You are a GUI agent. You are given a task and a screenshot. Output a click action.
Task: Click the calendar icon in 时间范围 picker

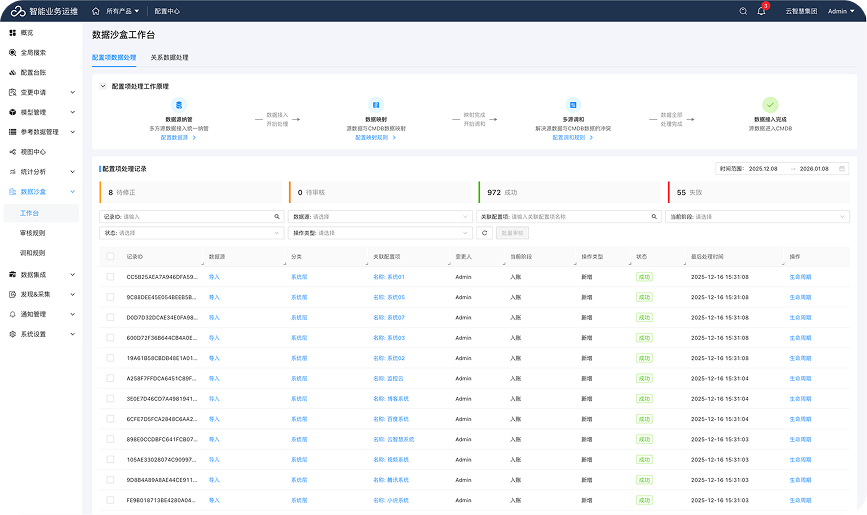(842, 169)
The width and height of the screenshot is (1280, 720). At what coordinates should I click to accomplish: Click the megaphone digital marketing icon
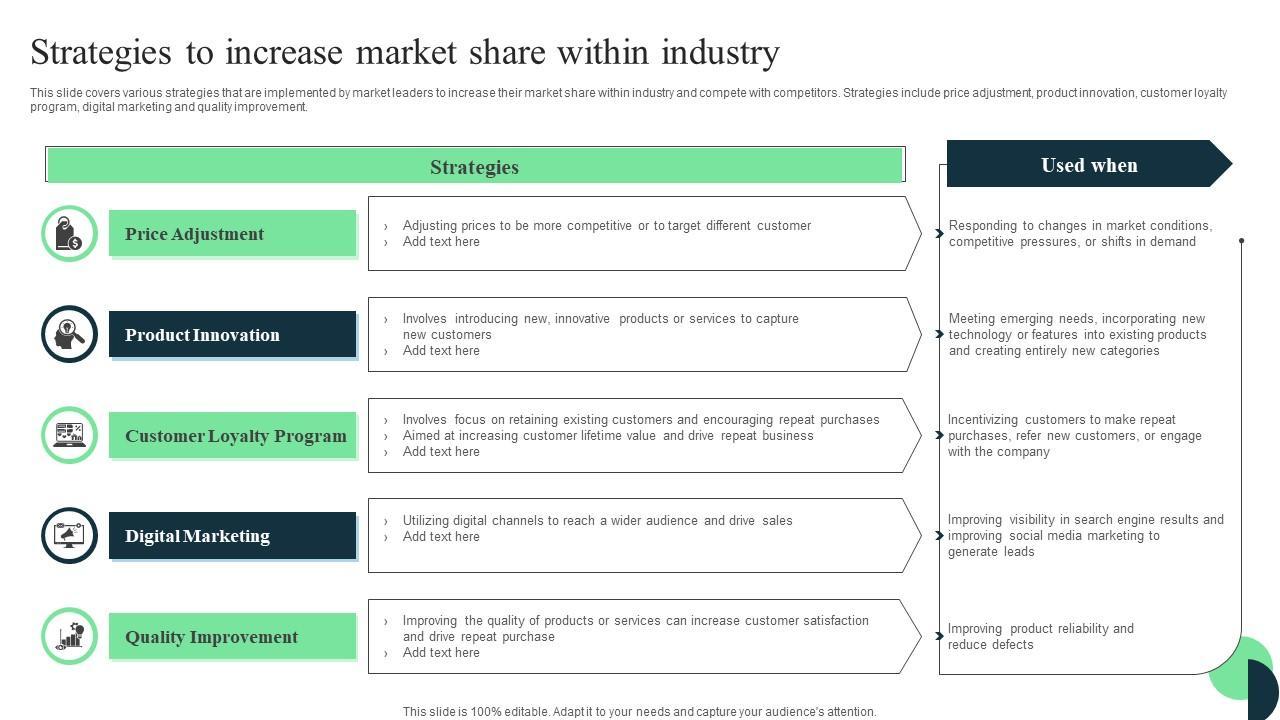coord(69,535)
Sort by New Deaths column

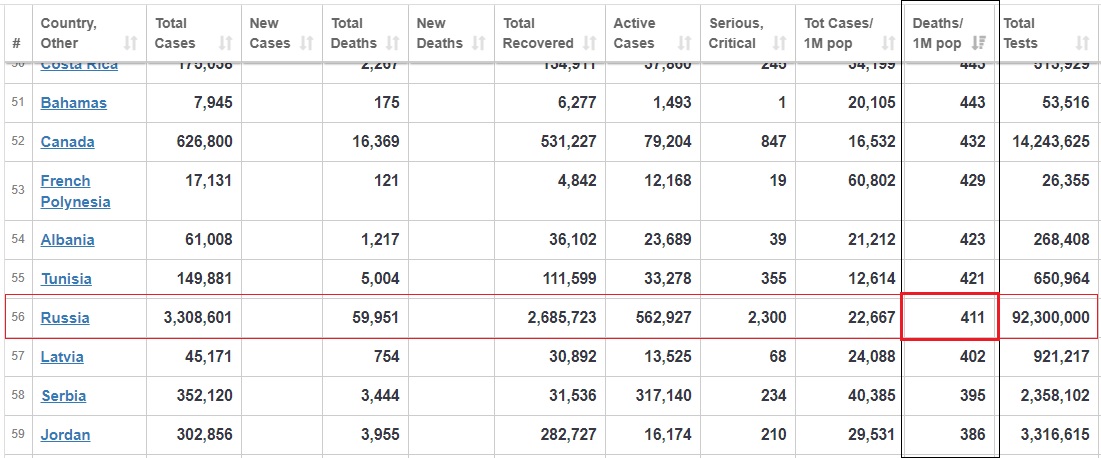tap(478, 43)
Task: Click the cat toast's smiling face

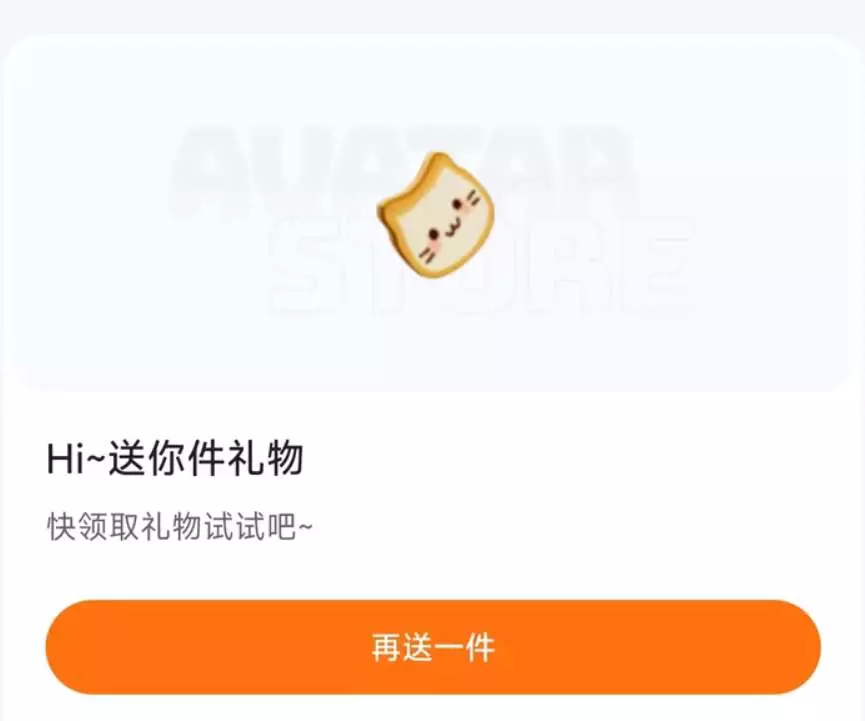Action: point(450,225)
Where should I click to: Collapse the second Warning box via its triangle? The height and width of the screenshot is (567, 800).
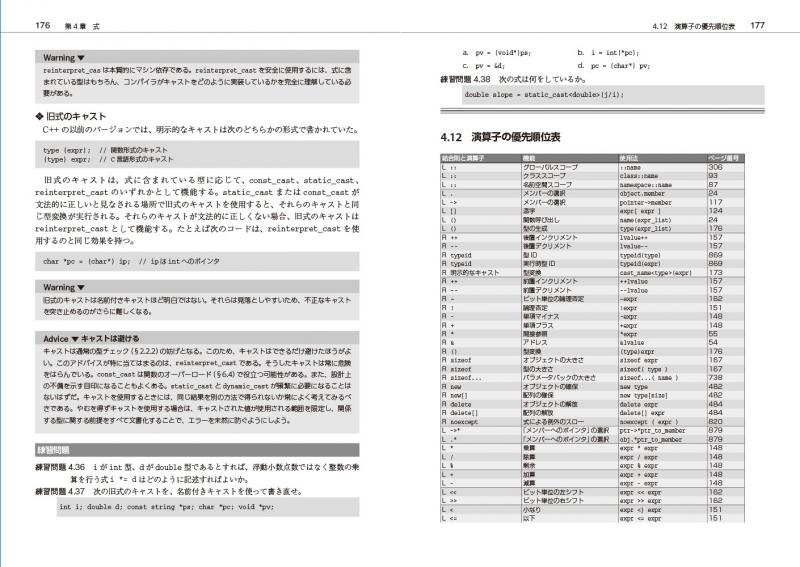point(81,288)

**********

## Task
All records above need to be returned exactly. Omit the pictures.

## Response area
You are a GUI agent. You are given a task and a screenshot. Output a click action.
Task: Click the calendar icon in 时间范围 picker

(842, 169)
The width and height of the screenshot is (1280, 720). At what coordinates should I click to accomplish: Click the megaphone digital marketing icon
coord(69,535)
Sort by New Deaths column

tap(478, 43)
Task: Click the cat toast's smiling face

Action: point(450,225)
Where should I click to: Collapse the second Warning box via its triangle? The height and width of the screenshot is (567, 800).
point(81,288)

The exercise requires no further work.